La question du «pluralisme et de la diversité religieuse» a suscité des débats aussi bien chez les théologiens catholiques que chez les musulmans. Dans le document d’Abou Dabi, le pluralisme est reconnu dans sa dimension providentielle. Il est «une sage volonté divine par laquelle Dieu a créé les êtres humains». Cette expression choisie fait allusion à un verset coranique – «Si Dieu l’avait voulu, il aurait fait de vous une seule communauté» (Coran 48, 5). Jamais l’Église, au niveau du magistère, ne s’était prononcée dans cette perspective. Ce document ouvre donc la voix à une possibilité de débats théologiques chez les catholiques et oblige à une approche renouvelée de la diversité religieuse. De même, chez les musulmans, il contribue à faire bouger des lignes. Par exemple, al-Tayyeb considère que le véritable ennemi de l’humanité, ce ne sont pas les autres religions, mais l’athéisme. C’est lui, selon l’imam, qui est la véritable source de la violence. Les discours qu’il tient à al-Azhar vont dans ce sens: l’athéisme est dangereux, il faut donc le combattre. Dans cette perspective, il invitait les religions à s’entendre pour mener cette lutte.
François n’est pas entré dans cette logique…
Justement non, et nous voyons même dans la déclaration finale que leurs échanges ont conduit à une inflexion d’al-Azhar puisque le texte rappelle que même ceux qui ne sont pas croyants font partie de ce projet de fraternité humaine. Voilà donc quelques exemples qui montrent que ces déclarations communes et ces rencontres ne se réduisent pas à de belles paroles à partir d’un dénominateur commun qui serait une sorte de consensus a minima. Au contraire, ils témoignent d’un processus d’échange, d’écoute réelle de l’autre qui aboutit à quelques avancées originales et exigeantes de parts et d’autres.

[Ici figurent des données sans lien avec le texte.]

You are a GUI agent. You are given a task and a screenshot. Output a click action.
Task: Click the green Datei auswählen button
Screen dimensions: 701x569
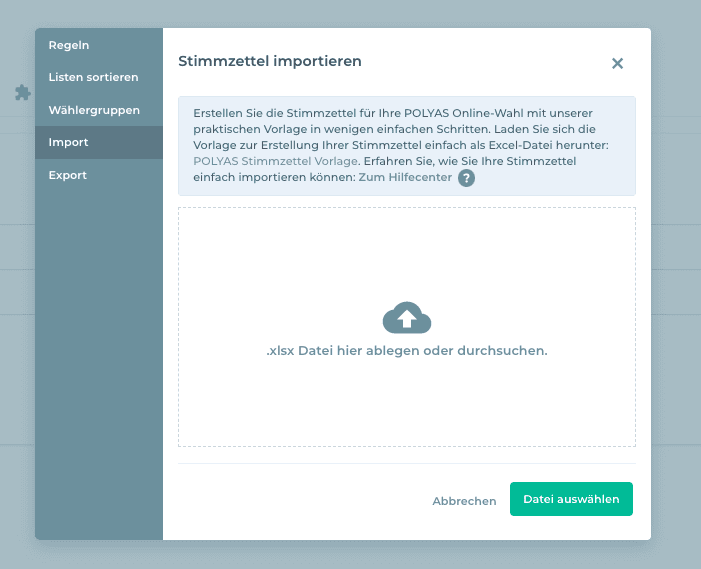(571, 499)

Observez-vous une forme de ruissellement de ce «dialogue au sommet» sur la vie des communautés de base?
J’observe qu’il y a une réelle volonté du côté d’al-Azhar pour faire connaître ce document. À la Foire internationale du livre au Caire de janvier 2022 où l’on comptabilise des centaines de milliers de visiteurs, le stand de l’université d’al-Azhar, le plus grand de tous, avait dédié une table à la publication d’un colloque qui a eu lieu à l’université sur ce document. On pouvait voir un tableau avec l’image du cheikh d’al-Azhar et du pape François se regardant l’un et l’autre avec amitié. C’est un signe d’une volonté indéniable à ne pas en rester à un coup médiatique. Cependant, dans la vie quotidienne, l’appropriation communautaire du document reste encore lente.
«Ce Document sur la Fraternité fait autorité pour les catholiques mais non pour les coptes orthodoxes qui ne reconnaissent pas le pape François.»
Est-ce une question de temps?
Sans doute. Mais pas seulement. En Égypte, l’Église est orthodoxe et il n’existe parmi les chrétiens qu’une infime minorité de catholiques. Ce Document sur la Fraternité fait autorité pour les catholiques mais non pour les coptes orthodoxes qui ne reconnaissent pas le pape François.
Presque dix ans après l’arrivée du pape François sur le trône de Pierre, quels sont les points saillants que vous retirez de son action vis-à-vis du monde musulman?
Ce Document sur la Fraternité humaine a été produit au terme d’une décennie qui a vu le terrorisme et la violence religieuse faire couler le sang de milliers de personnes sur bien des territoires. Au nom de Dieu, on a volé, crucifié, tué. Ce document est une réponse de l’Église catholique et de l’université d’al-Azhar à ces pages noires d’un début de siècle tragique. La réponse se veut humaniste mais pas seulement: elle est aussi théologique car les arguments des extrémistes ont été de cette nature. Pour déconstruire la violence religieuse, il faut donc repartir de la théologie, et donc de Dieu. L’humanisme seul ne suffit pas.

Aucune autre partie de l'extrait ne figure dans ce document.